**TO-DO ITEM A**
In the post on the Edgeworth expansion for the Mann-Whitney U test, what does the ±0.5 term in the formula for z represent?
**TO-DO ITEM B**
Resume the post on the Edgeworth expansion for the Mann-Whitney U test from the point where it stops.

**TEXT EXCERPT**
---+---

Edgeworth expansion for the Mann-Whitney U test

Andrey Akinshin · 2023-05-30

In previous posts, I have shown a severe drawback of the classic Normal approximation for the Mann-Whitney U test: under certain conditions, can lead to quite substantial p-value errors, distorting the significance level of the test.

In this post, we will explore the potential of the Edgeworth expansion as a more accurate alternative for approximating the distribution of the Mann-Whitney U statistic.

Normal approximation

We consider the one-sided Mann-Whitney U test that compares two samples $\mathbf{x}$ and $\mathbf{y}$:

$$ \mathbf{x} = \{ x_1, x_2, \ldots, x_n \}, \quad \mathbf{y} = \{ y_1, y_2, \ldots, y_m \}. $$

Firstly, let’s discuss the classical Normal approximation. The Mann-Whitney U test statistic, U, is defined as follows:

$$ U(x, y) = \sum_{i=1}^n \sum_{j=1}^m S(x_i, y_j),\quad S(a,b) = \begin{cases} 1, & \text{if } a > b, \\ 0.5, & \text{if } a = b, \\ 0, & \text{if } a < b. \end{cases} $$

The normal approximation $\mathcal{N}(\mu_U, \sigma_U^2)$ is typically given by:

$$ \mu_U = \frac{nm}{2},\quad \sigma_U = \sqrt{\frac{nm(n+m+1)}{12}}. $$

Note, that in the case of tied elements, the equations need some adjustments. However, we assume that this case can be neglected. Once the approximation is defined, $z$ is given by:

$$ z = \frac{U - \mu_U \pm 0.5}{\sigma_U}, $$

where $\pm 0.5$ is the correction for continuity.

The final p-value is calculated as follows:

$$ p_\mathcal{N}(z) = \Phi(z), $$

where $\Phi$ is the CDF of the standard normal distribution $\mathcal{N}(0, 1)$. Depending on the direction of the test, $p_\mathcal{N}(z) = 1 - \Phi(z)$ may be also considered.

The problem with this approximation is that it does not hold well for all cases. It tends to overestimate the p-values, especially for extreme U values, leading to potentially false non-rejections of the null hypothesis.

---+---

(Data entries)
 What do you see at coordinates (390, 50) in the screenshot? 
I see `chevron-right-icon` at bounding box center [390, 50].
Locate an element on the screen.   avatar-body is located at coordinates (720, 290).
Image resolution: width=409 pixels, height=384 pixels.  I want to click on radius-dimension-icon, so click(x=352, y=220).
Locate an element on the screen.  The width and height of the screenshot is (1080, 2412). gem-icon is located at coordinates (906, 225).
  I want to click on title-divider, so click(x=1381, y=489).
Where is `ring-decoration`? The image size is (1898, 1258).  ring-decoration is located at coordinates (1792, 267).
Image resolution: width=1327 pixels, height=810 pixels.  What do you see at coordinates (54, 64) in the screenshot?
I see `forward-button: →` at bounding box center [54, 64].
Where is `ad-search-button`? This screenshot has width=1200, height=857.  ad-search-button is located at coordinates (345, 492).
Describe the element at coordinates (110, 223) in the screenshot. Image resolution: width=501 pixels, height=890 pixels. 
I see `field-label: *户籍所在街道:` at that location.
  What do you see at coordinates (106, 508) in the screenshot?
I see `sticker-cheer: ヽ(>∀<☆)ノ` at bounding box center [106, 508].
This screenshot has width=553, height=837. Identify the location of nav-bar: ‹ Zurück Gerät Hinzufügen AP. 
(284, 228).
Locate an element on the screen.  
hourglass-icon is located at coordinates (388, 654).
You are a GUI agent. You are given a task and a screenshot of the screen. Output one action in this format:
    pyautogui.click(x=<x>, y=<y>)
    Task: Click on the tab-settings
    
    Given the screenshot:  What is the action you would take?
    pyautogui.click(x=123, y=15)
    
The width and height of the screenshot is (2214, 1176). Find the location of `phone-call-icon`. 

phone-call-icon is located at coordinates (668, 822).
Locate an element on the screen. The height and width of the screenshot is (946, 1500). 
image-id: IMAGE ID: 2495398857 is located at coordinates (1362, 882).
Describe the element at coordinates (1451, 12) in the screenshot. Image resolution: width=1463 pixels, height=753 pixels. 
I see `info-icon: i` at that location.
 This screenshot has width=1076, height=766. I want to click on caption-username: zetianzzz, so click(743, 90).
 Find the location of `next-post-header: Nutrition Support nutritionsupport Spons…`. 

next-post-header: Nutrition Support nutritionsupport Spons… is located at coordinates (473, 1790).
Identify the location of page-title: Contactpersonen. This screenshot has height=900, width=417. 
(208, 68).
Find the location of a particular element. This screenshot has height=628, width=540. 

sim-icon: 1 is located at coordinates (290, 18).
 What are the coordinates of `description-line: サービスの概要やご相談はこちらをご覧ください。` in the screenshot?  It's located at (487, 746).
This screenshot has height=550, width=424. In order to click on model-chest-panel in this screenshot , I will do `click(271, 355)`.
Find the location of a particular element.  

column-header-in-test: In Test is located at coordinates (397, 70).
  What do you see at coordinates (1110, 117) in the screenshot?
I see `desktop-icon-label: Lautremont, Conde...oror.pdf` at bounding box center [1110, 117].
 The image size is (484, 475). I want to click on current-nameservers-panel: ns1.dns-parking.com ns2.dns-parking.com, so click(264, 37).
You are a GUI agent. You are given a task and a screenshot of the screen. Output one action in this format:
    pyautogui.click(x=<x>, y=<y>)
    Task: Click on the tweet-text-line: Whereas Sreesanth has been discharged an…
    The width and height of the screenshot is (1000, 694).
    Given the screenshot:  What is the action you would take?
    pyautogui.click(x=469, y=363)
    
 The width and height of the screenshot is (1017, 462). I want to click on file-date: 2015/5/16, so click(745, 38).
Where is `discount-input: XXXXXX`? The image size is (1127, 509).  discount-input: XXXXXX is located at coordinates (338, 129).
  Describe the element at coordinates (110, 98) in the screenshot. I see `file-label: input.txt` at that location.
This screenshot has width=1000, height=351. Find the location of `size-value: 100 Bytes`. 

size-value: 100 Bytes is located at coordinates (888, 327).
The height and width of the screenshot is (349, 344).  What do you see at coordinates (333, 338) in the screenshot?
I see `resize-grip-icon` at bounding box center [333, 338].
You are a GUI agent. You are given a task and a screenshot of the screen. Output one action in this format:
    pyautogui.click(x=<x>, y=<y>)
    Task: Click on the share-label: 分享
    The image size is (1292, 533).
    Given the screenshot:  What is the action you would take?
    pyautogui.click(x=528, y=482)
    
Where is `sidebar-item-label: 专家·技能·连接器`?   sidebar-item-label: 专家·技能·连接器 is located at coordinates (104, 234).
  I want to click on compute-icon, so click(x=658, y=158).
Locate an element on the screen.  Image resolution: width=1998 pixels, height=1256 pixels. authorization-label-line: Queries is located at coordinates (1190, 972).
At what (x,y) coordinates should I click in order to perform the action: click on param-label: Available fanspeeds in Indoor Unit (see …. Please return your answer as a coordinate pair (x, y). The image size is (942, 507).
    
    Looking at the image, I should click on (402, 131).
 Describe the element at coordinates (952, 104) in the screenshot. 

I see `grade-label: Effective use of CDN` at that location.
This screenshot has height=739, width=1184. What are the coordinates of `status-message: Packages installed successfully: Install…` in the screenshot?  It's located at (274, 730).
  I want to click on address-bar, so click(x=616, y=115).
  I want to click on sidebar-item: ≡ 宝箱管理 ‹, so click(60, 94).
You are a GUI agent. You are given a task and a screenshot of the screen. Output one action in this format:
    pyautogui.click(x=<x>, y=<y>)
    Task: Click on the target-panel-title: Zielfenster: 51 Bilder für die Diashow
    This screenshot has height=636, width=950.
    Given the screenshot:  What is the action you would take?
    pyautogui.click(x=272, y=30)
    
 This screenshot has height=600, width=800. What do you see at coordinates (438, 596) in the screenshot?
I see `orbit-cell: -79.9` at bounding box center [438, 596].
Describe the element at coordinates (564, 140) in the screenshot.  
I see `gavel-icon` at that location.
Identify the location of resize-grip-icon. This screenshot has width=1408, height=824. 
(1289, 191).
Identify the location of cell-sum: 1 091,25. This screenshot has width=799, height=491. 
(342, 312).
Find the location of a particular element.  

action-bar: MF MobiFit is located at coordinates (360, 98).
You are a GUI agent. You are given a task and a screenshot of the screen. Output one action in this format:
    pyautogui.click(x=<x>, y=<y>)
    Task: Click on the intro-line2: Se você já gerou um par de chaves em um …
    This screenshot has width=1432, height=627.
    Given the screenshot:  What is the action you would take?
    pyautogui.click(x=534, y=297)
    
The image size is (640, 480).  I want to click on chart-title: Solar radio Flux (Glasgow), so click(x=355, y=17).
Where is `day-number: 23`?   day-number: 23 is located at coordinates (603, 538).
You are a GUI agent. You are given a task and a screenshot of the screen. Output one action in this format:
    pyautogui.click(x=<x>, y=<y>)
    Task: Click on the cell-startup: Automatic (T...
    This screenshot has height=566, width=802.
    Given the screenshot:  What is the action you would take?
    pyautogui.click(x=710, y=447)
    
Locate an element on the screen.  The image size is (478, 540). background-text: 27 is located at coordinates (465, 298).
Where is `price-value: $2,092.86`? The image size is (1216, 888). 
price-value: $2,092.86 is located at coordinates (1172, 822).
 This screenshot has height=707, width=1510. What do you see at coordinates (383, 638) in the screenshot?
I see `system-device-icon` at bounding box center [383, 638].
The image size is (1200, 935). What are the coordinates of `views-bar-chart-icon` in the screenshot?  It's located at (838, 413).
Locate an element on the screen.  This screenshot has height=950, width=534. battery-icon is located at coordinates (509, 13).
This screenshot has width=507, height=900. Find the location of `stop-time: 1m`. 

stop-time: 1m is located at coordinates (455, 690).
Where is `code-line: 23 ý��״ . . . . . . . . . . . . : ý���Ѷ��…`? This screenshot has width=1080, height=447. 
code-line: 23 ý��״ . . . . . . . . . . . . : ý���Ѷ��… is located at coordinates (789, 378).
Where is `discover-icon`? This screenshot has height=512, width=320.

---+---

**EXERCISE RESULT A**
It is the correction for continuity.

**EXERCISE RESULT B**
Edgeworth approximation

A more accurate approximation can be obtained using the Edgeworth expansion. The idea is to refine the Normal approximation by adding corrective terms that depend on the higher moments of the distribution. In this post, we use the Edgeworth expansion from The normal, Edgeworth, saddlepoint and uniform approximations to the Wilcoxon–Mann–Whitney null-distribution: a numerical comparison
By Raphaël Bean, Sorana Froda, Constance Van Eeden · 2004 bean2004. It is given by:

$$ p_E(z) = \Phi(z) - \phi(z) \frac{1}{n+m} \frac{c_{20}}{4!} H_3(z), $$$$ c_{20} = -\frac{6 \left(1-p^5 - (1-p)^5 \right)}{25 (p\cdot(1-p))^2},\quad H_3(z) = z^3 - 3z, $$

where $\phi$ is the PDF of $\mathcal{N}(0, 1)$

The second term in the above $p_E(z)$ equation captures the skewness of the U distribution and corrects for the bias in the Normal approximation. The Edgeworth expansion can be extended to include more terms, capturing even higher moments of the distribution, but the first two terms usually suffice for practical purposes. This approach generally provides much better approximations of the true p-values compared to the classical Normal approximation, thereby ensuring more accurate hypothesis testing results.

Numerical simulations

Below you can see the charts that show the error between the true p-value and $p_\mathcal{N}$, $p_E$ (the normal approximation and the Edgeworth approximation) for various values of $n$ and $m$.

As we can see, $p_E$ is much more accurate than $p_\mathcal{N}$.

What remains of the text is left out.